This judgment again confirms that no “one-size-fits-all” approach can be applied when it comes to the VAT qualification of TP adjustments.
The Court of Justice clarifies that a TP adjustment should not automatically be characterised as consideration for a separate supply of services solely because it is documented by means of a credit note or debit note, or because certain service-related costs are taken into account as a parameter in the calculation of the TP adjustment.
At the same time, the judgment should not be read as implying that TP adjustments are automatically outside the scope of VAT. Where an adjustment is sufficiently linked to earlier supplies, it may affect the taxable base of those supplies and could require corrective invoicing and reporting.
This judgment should be read in conjunction with the Court of Justice’s recent case law on TP adjustments, including the Arcomet case. Taken together, these cases confirm that the VAT treatment of TP adjustments remains highly fact-dependent.
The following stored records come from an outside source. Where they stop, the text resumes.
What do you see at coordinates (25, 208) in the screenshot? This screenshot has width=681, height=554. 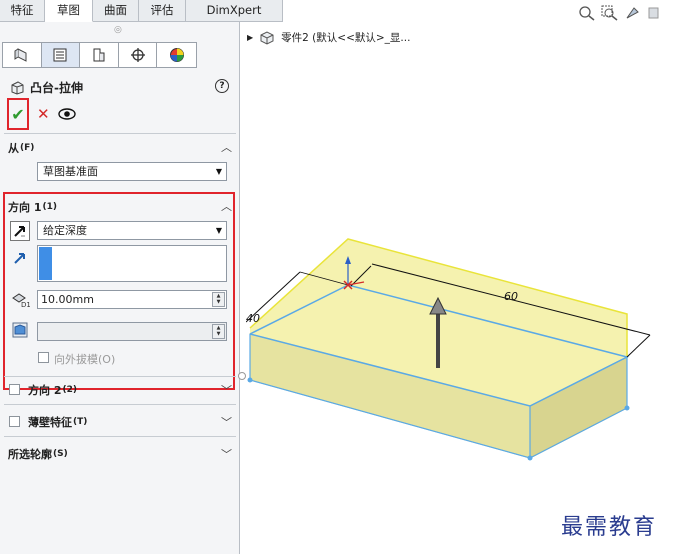 I see `direction1-title: 方向 1` at bounding box center [25, 208].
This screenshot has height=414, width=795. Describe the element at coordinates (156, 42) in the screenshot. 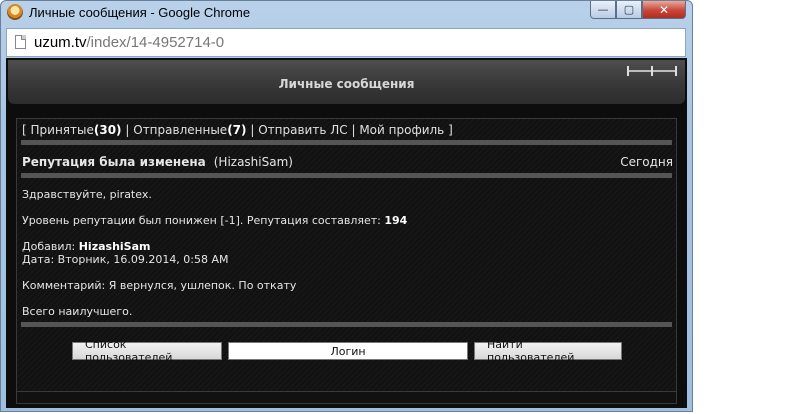

I see `url-path: /index/14-4952714-0` at that location.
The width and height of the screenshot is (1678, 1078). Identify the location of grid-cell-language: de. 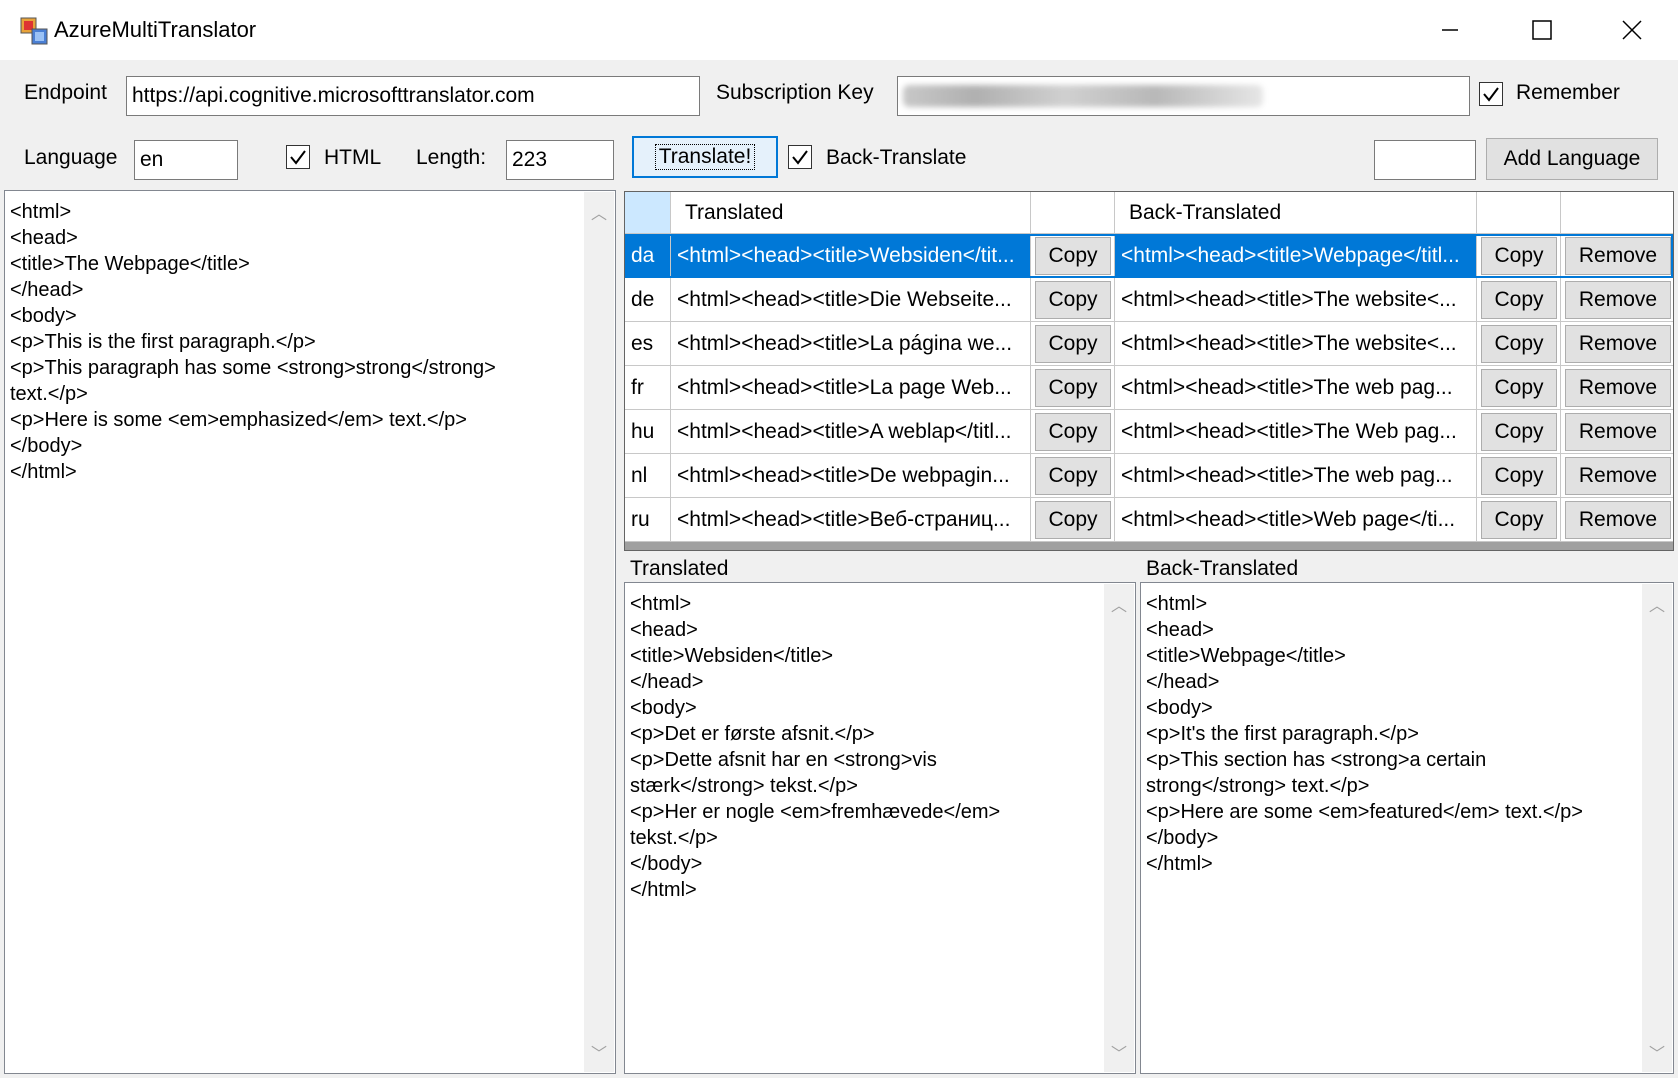
(648, 300).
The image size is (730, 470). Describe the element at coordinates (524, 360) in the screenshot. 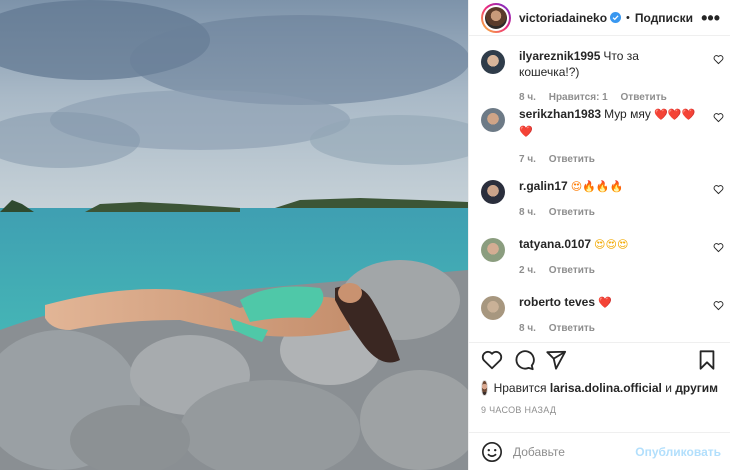

I see `comment-icon` at that location.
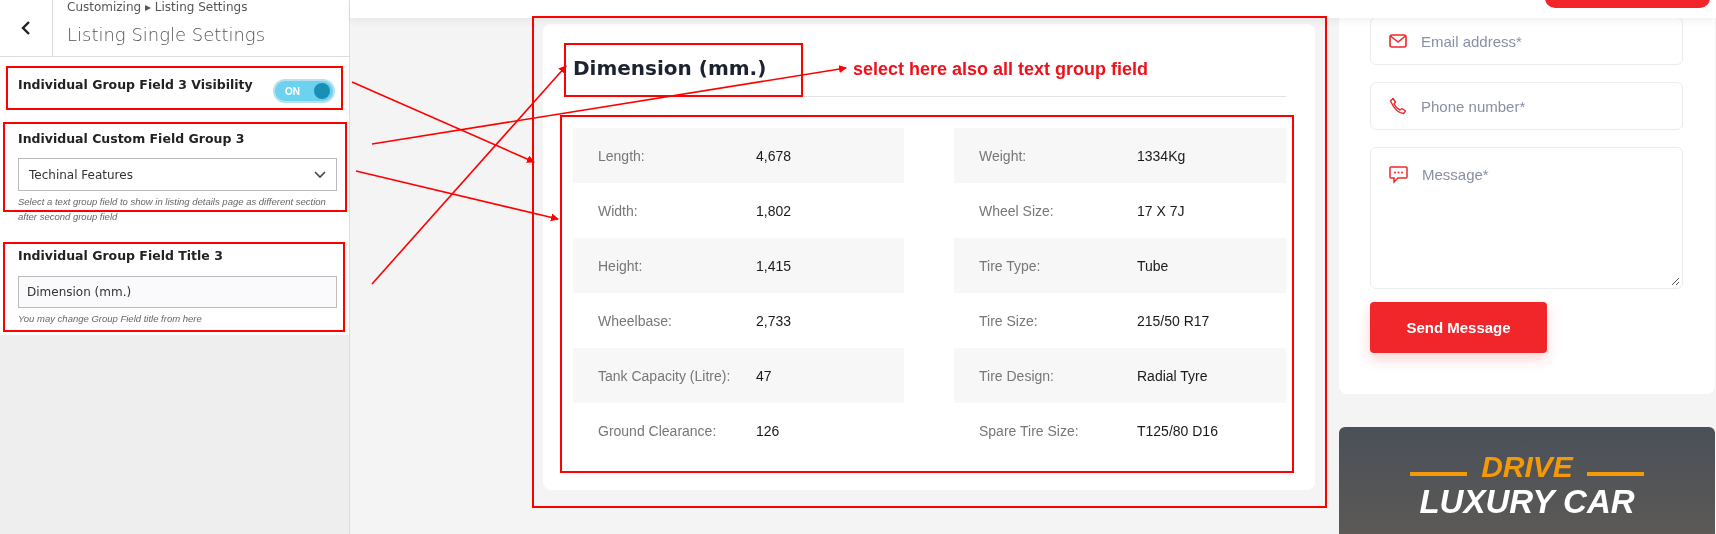 Image resolution: width=1716 pixels, height=534 pixels. I want to click on spec-label: Wheelbase:, so click(635, 320).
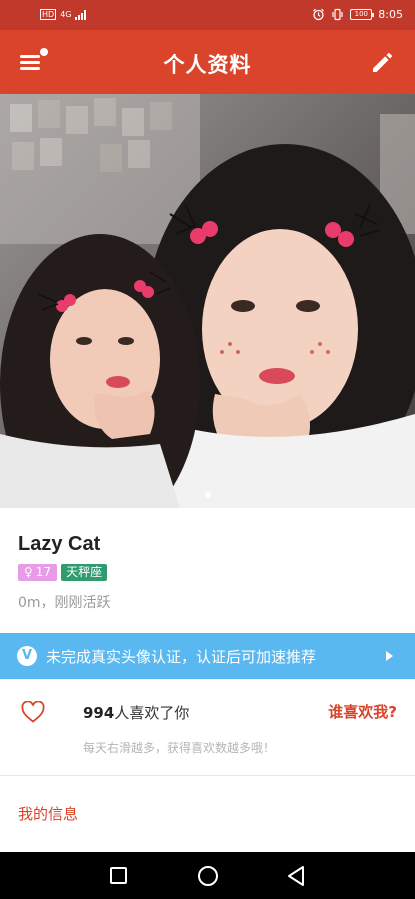 This screenshot has width=415, height=899. I want to click on likes-section: 994人喜欢了你 谁喜欢我? 每天右滑越多，获得喜欢数越多哦！, so click(208, 728).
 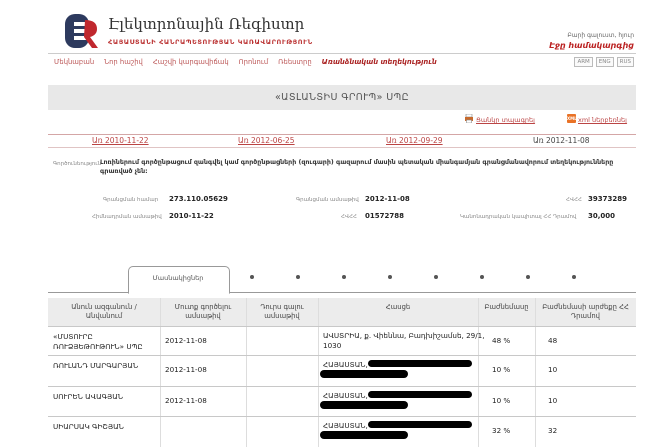 I want to click on brand-title: Էլեկտրոնային Ռեգիստր, so click(x=206, y=24).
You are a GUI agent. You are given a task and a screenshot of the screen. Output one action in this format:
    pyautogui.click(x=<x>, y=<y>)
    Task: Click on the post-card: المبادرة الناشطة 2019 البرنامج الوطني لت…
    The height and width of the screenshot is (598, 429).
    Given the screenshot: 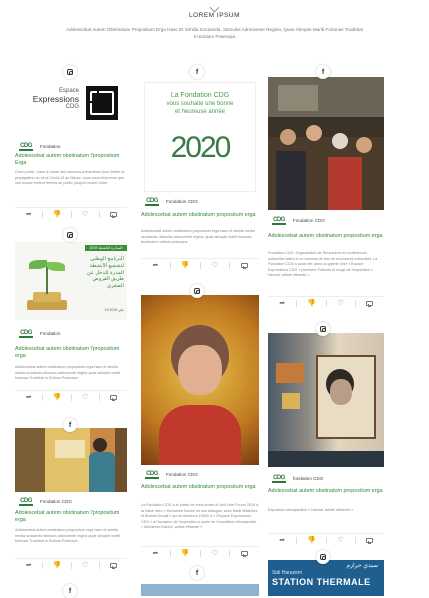 What is the action you would take?
    pyautogui.click(x=71, y=318)
    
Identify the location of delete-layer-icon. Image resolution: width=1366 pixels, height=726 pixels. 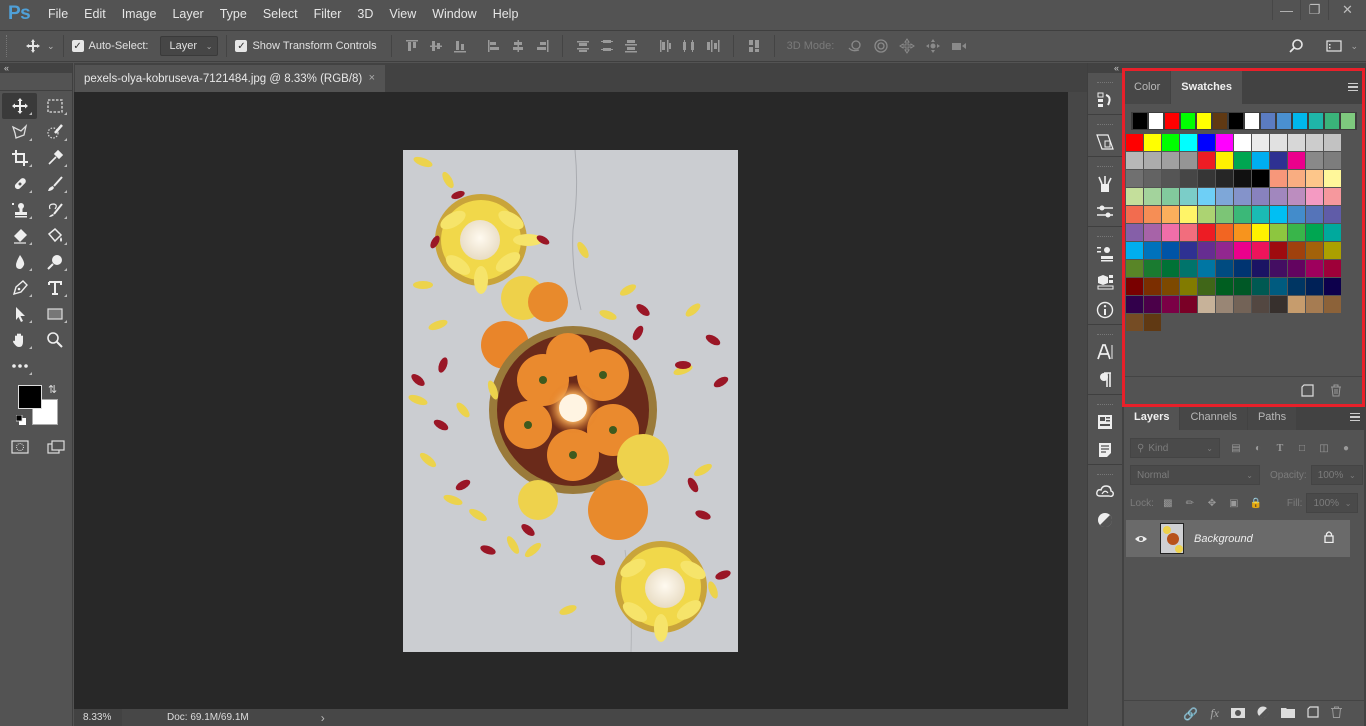
(1336, 714).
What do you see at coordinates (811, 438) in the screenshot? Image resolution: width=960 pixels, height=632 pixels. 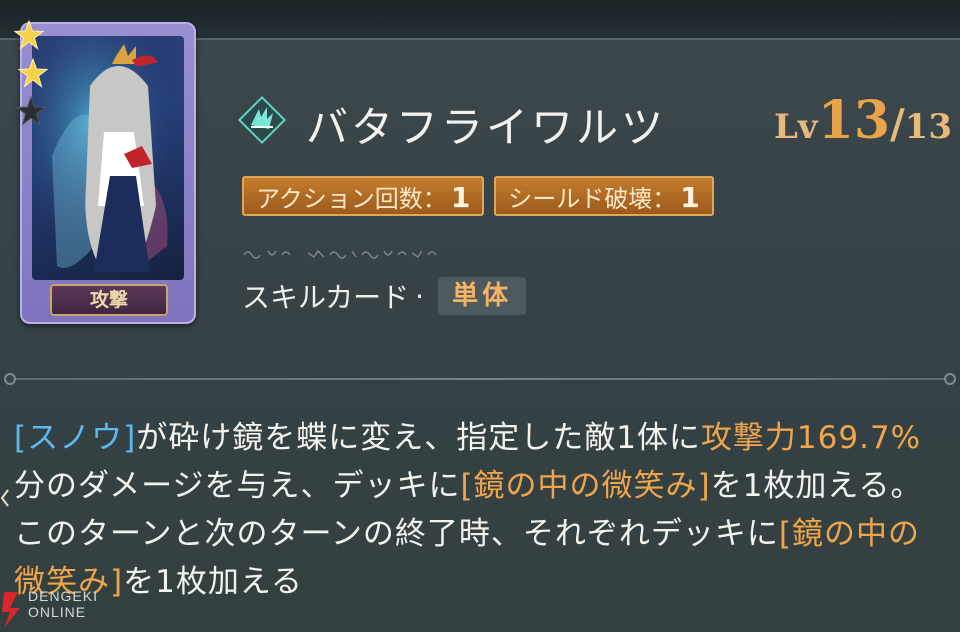 I see `description-highlight: 攻撃力169.7%` at bounding box center [811, 438].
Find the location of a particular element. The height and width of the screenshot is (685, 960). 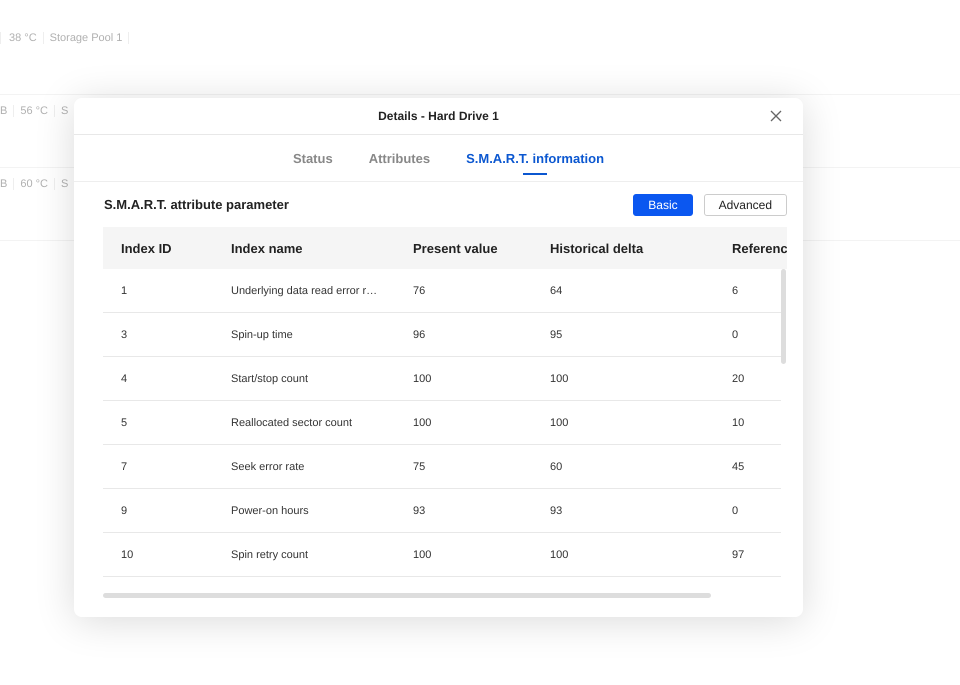

view-button: Advanced is located at coordinates (746, 205).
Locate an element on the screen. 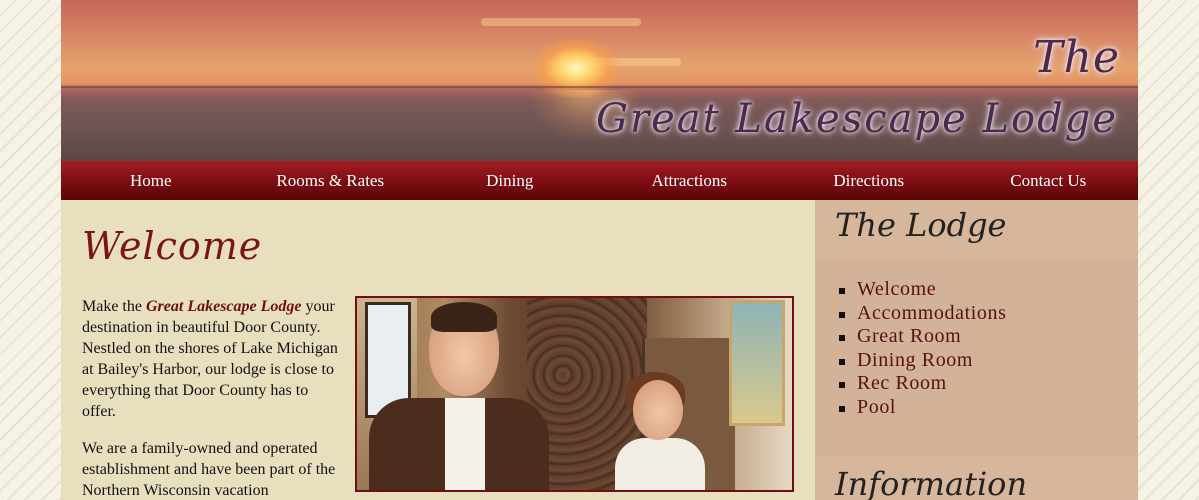 The height and width of the screenshot is (500, 1199). sidebar-info-title: Information is located at coordinates (932, 482).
The decisive question is whether the adjustment can be linked, on the basis of the contractual framework and economic reality, to an identifiable separate supply for VAT purposes, or whether it should instead be regarded as a price adjustment of earlier supplies or as a broader profitability correction.
In conclusion, businesses applying TP adjustments, periodic true-ups or target margin mechanisms should review whether their intercompany agreements, TP policies, price formulas, credit notes, debit notes and the VAT reporting are aligned.